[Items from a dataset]
((

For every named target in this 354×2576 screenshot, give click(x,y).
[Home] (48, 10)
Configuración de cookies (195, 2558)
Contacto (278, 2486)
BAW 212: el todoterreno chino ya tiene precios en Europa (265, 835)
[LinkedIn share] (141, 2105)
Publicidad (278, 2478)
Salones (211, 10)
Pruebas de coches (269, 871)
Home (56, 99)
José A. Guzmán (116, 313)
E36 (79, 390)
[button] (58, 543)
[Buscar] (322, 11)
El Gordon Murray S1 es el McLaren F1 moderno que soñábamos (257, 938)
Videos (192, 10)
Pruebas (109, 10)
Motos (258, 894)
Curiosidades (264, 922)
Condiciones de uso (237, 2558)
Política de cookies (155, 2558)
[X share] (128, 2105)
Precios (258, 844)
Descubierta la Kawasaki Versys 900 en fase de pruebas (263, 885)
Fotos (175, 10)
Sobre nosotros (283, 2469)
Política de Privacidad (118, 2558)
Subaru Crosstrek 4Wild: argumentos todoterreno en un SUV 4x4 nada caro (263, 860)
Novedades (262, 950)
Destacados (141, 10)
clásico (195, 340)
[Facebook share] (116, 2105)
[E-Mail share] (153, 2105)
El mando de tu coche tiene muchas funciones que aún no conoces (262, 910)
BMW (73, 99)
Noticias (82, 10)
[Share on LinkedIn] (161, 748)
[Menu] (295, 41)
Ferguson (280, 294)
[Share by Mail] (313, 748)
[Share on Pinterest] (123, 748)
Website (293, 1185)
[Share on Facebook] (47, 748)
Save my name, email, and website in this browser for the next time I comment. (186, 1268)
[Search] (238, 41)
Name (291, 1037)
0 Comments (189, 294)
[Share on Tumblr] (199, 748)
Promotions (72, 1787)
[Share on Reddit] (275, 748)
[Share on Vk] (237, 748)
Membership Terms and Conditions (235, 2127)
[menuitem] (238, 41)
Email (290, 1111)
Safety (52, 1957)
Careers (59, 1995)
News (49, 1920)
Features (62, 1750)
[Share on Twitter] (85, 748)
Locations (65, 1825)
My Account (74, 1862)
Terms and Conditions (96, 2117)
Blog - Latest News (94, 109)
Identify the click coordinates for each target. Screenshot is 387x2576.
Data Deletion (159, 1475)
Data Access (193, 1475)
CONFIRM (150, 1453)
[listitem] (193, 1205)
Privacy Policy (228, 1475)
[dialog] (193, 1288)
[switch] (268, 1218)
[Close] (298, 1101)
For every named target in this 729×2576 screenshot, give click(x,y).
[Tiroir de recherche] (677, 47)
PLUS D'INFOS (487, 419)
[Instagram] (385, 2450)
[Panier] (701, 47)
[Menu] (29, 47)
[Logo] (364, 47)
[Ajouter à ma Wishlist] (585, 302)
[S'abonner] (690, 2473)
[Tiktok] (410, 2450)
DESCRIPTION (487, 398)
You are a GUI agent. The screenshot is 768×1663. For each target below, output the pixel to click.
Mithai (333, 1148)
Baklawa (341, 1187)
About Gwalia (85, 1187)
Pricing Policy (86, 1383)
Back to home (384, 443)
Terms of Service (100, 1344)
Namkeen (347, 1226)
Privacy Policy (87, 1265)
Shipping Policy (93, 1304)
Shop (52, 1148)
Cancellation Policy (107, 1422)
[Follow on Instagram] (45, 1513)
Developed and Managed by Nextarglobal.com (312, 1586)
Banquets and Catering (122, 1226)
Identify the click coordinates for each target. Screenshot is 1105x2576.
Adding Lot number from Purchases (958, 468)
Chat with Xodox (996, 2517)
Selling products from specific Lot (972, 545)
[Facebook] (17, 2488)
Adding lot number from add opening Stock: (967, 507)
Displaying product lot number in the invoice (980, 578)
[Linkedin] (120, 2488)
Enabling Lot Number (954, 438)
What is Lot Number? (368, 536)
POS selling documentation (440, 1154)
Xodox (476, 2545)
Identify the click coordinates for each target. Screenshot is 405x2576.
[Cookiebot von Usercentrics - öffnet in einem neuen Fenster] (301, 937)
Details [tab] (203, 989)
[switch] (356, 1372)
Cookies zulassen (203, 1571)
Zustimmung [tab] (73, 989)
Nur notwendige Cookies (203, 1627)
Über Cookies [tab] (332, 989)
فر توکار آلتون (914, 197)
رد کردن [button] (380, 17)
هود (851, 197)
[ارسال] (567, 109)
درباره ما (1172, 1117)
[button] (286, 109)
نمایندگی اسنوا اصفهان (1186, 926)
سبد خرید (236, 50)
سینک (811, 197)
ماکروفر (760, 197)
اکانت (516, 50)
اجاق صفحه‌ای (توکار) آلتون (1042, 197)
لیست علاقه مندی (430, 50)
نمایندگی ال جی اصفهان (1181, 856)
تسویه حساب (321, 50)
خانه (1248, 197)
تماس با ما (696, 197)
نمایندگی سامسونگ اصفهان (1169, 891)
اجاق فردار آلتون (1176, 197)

))

# [PROBLEM REQUIREMENTS]
In the records, which lines use the word "each"? Report them.

# [EXERCISE ANSWER]
Identify the click coordinates for each target. Screenshot is 387x2576.
You are a GUI agent. The screenshot is 768×1663. For each target below, output the pixel to click.
Identify the click coordinates for each target. Screenshot is 1105x2576.
Identify the click coordinates for each target. Screenshot is 405x2576.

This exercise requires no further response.